▶ YOUR ASSIGNMENT
Every line from the start of the listing below through the line that contains "This screenshot has height=486, width=685." is to be reproduced word for word.
(Beginning of RECORDS FOR THE TASK)
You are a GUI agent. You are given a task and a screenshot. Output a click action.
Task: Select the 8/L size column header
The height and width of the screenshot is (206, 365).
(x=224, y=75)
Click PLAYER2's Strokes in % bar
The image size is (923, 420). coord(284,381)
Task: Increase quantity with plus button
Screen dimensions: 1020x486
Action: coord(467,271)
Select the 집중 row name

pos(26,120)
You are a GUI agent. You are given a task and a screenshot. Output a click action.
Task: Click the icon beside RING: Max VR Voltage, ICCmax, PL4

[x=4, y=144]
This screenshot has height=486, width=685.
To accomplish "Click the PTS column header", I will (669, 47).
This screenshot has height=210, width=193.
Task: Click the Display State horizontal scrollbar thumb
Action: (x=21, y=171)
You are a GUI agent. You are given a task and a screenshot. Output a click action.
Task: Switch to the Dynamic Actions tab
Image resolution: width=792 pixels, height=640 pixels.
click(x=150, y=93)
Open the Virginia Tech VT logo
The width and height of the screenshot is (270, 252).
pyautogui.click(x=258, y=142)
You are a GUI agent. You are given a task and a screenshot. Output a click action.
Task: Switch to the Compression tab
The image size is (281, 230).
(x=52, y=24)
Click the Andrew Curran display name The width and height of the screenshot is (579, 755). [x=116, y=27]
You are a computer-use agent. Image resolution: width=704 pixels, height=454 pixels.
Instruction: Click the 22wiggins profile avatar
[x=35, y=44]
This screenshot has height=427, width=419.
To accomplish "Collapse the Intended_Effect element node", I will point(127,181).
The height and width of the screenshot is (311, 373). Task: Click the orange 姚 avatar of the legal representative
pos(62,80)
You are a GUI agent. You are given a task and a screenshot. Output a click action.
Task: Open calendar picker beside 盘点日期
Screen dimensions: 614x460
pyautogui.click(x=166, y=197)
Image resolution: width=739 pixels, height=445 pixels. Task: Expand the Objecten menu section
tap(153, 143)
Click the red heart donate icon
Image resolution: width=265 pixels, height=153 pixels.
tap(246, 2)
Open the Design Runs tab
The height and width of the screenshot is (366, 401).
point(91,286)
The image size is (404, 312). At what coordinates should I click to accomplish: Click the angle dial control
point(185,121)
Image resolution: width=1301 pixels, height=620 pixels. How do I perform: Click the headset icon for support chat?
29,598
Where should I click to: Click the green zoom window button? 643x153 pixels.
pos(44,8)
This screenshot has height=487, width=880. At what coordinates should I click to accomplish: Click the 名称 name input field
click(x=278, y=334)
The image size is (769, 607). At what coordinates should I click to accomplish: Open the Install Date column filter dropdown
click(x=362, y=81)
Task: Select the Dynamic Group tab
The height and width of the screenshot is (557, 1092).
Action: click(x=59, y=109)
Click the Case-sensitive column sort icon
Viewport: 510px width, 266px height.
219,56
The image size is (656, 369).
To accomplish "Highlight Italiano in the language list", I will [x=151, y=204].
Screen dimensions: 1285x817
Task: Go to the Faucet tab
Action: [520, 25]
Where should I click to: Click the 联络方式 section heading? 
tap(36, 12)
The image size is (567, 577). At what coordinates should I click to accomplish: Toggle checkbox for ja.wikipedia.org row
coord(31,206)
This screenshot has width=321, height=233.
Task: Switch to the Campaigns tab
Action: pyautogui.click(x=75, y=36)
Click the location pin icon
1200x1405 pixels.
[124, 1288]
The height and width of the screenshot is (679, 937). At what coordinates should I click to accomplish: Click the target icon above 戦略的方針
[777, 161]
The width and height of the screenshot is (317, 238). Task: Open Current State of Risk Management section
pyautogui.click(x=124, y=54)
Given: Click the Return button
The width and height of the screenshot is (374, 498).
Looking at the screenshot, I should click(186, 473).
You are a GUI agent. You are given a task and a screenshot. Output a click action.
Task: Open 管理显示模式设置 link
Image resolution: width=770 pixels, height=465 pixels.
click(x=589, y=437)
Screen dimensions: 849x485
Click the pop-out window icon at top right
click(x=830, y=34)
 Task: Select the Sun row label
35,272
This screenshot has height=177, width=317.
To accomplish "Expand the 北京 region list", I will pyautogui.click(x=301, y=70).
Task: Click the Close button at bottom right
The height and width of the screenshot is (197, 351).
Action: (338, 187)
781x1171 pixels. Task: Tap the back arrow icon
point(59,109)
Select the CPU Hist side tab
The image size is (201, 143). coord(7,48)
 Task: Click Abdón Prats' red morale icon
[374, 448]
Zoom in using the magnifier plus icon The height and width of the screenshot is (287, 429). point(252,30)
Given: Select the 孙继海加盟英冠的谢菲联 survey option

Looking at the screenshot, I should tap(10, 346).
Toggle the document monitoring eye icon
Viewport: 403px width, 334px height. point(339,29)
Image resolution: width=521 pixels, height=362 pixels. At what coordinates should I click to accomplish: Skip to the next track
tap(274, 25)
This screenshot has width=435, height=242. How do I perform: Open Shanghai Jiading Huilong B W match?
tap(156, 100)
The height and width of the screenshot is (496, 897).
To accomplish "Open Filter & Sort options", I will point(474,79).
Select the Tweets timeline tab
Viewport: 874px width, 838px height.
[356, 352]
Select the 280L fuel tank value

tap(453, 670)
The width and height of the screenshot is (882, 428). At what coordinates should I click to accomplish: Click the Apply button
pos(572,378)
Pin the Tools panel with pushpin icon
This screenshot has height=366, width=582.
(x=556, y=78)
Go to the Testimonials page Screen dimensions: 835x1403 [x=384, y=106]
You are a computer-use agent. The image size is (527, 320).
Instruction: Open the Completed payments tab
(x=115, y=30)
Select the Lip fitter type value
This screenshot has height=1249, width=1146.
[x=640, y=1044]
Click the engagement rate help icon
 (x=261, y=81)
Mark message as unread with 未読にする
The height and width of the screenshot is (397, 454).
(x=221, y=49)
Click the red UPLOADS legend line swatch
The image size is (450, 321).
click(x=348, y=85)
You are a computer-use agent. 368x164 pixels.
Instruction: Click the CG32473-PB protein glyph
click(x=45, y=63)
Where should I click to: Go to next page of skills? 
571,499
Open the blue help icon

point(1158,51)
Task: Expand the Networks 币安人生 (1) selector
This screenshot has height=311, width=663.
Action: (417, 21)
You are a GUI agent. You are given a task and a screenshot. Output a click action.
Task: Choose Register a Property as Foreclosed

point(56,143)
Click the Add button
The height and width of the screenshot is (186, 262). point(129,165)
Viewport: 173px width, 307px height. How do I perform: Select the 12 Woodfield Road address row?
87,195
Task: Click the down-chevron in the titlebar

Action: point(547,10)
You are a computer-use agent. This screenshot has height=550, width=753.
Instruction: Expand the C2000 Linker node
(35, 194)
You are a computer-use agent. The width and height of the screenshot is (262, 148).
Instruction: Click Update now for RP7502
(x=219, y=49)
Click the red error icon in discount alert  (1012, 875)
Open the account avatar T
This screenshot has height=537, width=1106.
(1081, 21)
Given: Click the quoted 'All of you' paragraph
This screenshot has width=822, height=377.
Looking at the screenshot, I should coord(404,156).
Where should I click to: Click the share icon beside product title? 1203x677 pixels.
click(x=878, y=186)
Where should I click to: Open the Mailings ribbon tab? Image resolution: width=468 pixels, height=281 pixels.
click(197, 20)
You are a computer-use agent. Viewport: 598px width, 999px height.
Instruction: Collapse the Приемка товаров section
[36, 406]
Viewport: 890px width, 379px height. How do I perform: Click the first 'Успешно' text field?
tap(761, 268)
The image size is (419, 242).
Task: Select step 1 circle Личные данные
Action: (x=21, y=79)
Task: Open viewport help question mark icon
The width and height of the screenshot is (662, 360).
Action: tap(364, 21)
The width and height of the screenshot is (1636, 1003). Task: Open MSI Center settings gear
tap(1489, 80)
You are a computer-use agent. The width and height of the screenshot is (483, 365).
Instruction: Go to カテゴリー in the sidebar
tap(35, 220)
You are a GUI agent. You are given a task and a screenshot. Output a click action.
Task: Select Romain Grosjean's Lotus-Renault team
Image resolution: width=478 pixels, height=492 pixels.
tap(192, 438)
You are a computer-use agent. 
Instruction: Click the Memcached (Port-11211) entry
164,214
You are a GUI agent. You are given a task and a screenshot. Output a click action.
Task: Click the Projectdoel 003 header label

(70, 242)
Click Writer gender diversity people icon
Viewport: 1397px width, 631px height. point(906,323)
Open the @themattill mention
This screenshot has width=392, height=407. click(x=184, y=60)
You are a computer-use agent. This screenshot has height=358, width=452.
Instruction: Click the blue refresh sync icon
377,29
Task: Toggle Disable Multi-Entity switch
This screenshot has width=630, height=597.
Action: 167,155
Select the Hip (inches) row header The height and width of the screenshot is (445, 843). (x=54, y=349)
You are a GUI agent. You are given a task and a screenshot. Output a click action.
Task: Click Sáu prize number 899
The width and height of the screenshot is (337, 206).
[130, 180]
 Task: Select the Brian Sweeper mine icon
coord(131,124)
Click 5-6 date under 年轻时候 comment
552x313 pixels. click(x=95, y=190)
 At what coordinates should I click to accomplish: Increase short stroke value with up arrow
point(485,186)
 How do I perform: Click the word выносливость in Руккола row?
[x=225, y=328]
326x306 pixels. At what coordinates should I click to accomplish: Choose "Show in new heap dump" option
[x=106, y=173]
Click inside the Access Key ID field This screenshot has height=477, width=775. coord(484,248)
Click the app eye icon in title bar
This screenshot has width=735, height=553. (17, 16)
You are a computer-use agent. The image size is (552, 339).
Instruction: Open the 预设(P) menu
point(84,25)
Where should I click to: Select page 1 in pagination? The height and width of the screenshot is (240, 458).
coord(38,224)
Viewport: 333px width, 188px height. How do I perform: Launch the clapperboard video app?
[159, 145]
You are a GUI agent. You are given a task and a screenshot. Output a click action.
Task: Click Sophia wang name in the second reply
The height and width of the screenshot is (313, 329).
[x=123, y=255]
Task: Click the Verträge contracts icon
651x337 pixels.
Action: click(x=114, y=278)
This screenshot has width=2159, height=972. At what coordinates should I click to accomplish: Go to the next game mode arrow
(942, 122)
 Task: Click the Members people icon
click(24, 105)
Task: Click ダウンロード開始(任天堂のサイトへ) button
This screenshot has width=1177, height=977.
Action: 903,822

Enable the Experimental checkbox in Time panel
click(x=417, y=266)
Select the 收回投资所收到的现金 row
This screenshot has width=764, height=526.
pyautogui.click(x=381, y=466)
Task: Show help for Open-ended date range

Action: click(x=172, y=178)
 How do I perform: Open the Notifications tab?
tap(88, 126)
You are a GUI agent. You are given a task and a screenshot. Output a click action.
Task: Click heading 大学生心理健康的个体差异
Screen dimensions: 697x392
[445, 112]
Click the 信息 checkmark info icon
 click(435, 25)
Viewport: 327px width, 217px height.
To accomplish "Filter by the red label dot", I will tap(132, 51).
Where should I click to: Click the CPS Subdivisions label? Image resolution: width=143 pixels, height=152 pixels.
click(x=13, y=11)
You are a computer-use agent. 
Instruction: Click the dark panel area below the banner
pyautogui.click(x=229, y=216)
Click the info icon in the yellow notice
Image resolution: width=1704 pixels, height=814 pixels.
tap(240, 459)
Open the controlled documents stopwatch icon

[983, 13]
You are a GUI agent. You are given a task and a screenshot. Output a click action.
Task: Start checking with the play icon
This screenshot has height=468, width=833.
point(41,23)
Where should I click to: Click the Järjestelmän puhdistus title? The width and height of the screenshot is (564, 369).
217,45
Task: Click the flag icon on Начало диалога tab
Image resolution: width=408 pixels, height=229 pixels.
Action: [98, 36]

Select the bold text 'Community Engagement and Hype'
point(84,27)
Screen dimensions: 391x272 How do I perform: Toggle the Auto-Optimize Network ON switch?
(End of RECORDS FOR THE TASK)
▶ WRITTEN ANSWER
You are a GUI agent. You are given a task and a screenshot. Output a click action.
Task: Select the 8/L size column header
The height and width of the screenshot is (206, 365).
(x=224, y=75)
Click PLAYER2's Strokes in % bar
The image size is (923, 420). coord(284,381)
Task: Increase quantity with plus button
Screen dimensions: 1020x486
Action: coord(467,271)
Select the 집중 row name

pos(26,120)
You are a GUI agent. You are given a task and a screenshot. Output a click action.
Task: Click the icon beside RING: Max VR Voltage, ICCmax, PL4

[x=4, y=144]
This screenshot has height=486, width=685.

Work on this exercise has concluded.